But it gets better. Even AFTER the presidency, can you tell who did the best job? I can’t. You think you can, but you can’t. And the simple reason for that is because there is no base case with which to compare a president. All we know is what did happen, not what might have happened if we took another path. You can’t compare a situation in the real world to your imaginary world in which something better happened. That is nonsense. And yet we do it. Watch me prove it right now.

So, how did President Obama do on the job? Was he a good president?

If you have an answer in your head – either yes or no – it proves you don’t know how to make decisions. No judgement can be made about Obama’s performance because there is nothing to which it can be compared. No one else in a parallel universe was president at the same time, doing different things and getting different results.

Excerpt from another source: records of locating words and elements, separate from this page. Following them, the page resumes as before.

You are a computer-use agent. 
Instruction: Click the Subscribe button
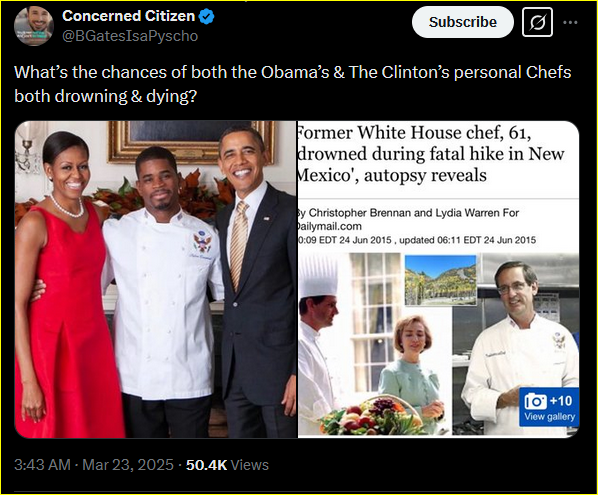[x=463, y=22]
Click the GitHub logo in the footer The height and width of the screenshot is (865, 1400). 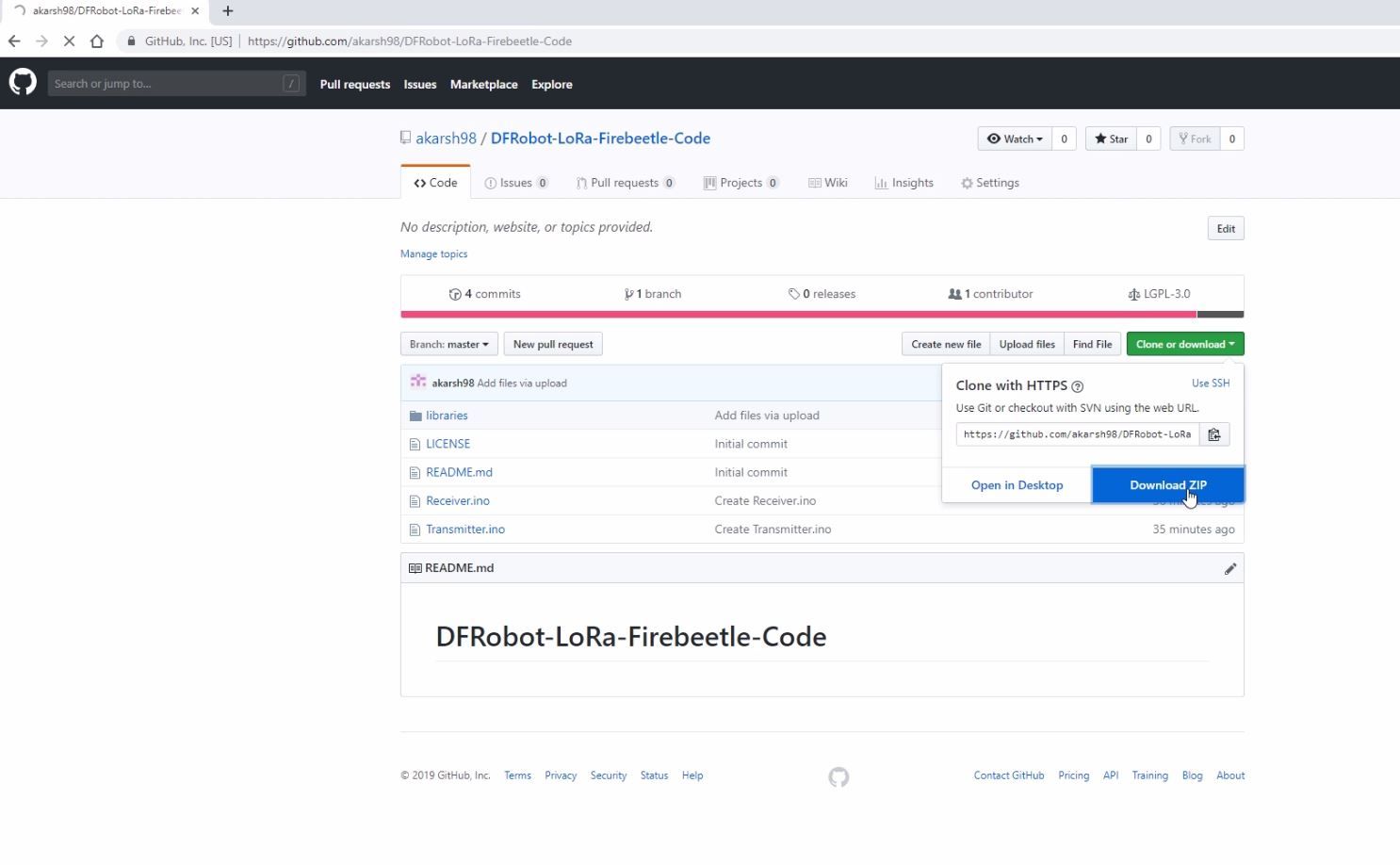838,776
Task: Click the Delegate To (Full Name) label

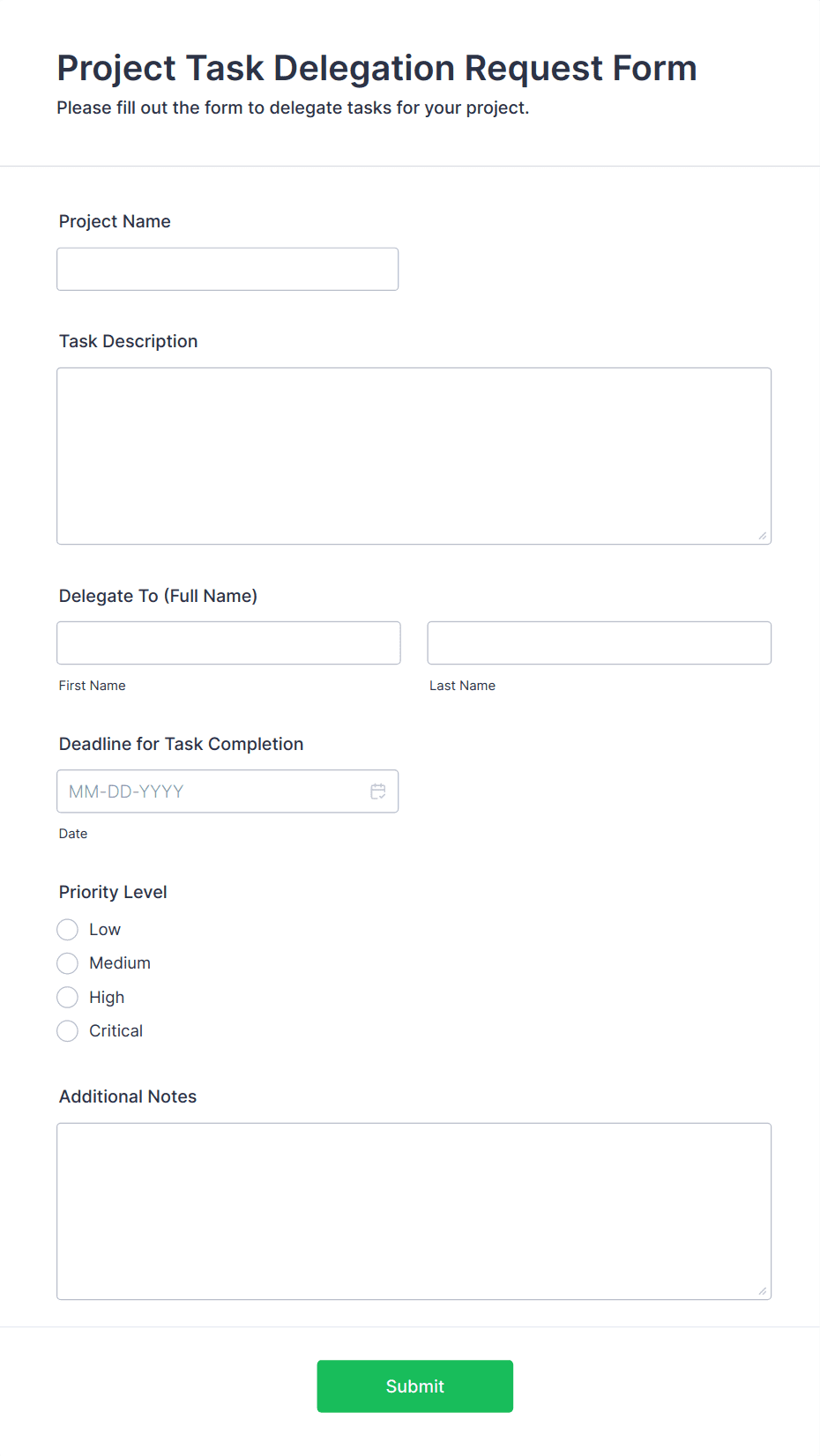Action: (158, 596)
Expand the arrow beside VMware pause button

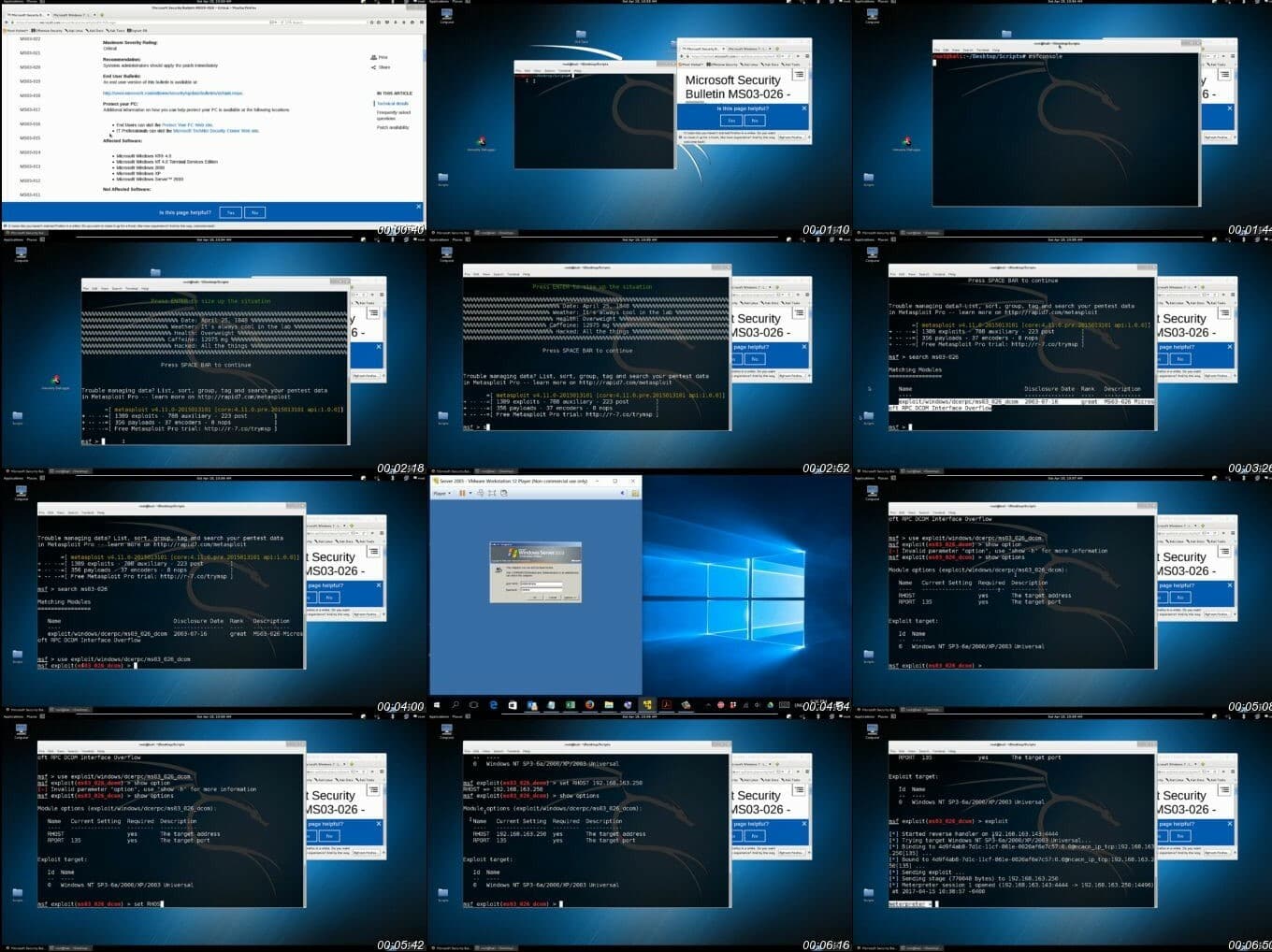[x=470, y=493]
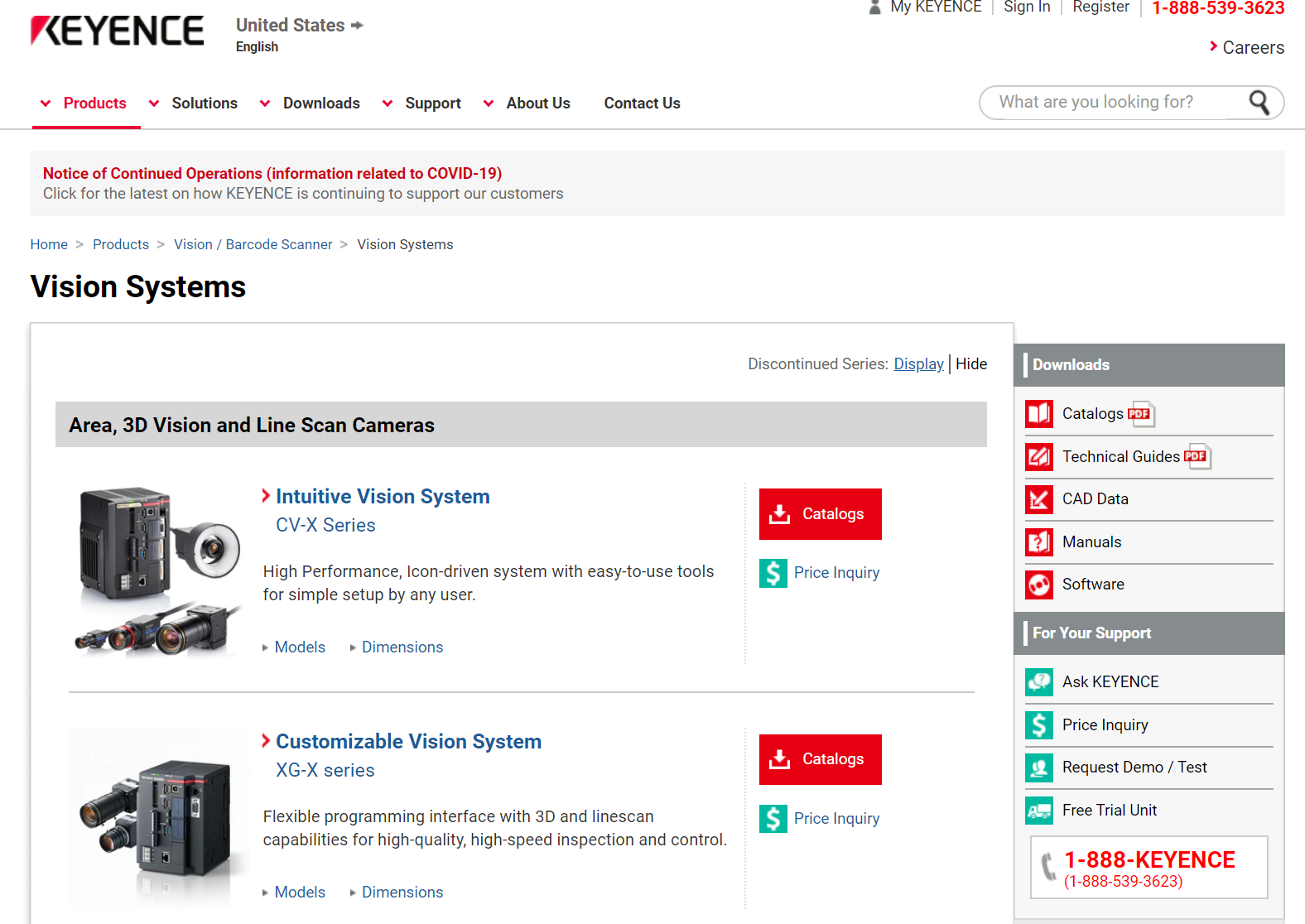Click the Request Demo / Test icon
1305x924 pixels.
coord(1038,768)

I’m not a fan of everything our president has done, but I feel as if historians will rank him as one of our best presidents. Definitely in the top 20%.

Wait, what? Am I crazy?

Many of you think Obama nearly destroyed civilization. You and I can’t both be right. But both of us can be irrational in trusting our opinions. We are literally comparing Obama’s actual performance to imagined alternatives that exist only in our minds. Maybe you think the imaginary president in your mind is way better than the real one, whereas I think the real one did well compared to my imaginary alternative.

That isn’t thinking. Science is pretty clear on that.

And how about your ability to predict the future of your own relationships? Most relationships end badly, so we know that the majority of Americans are not good at predicting the future. Have all of your relationships worked out the way you expected? Mine haven’t.

I think you’ll agree that humans are terrible at predicting the future. But that’s not the problem. The problem is that we think we are not terrible at predicting the future. Our certainty in the face of overwhelming uncertainty is irrational.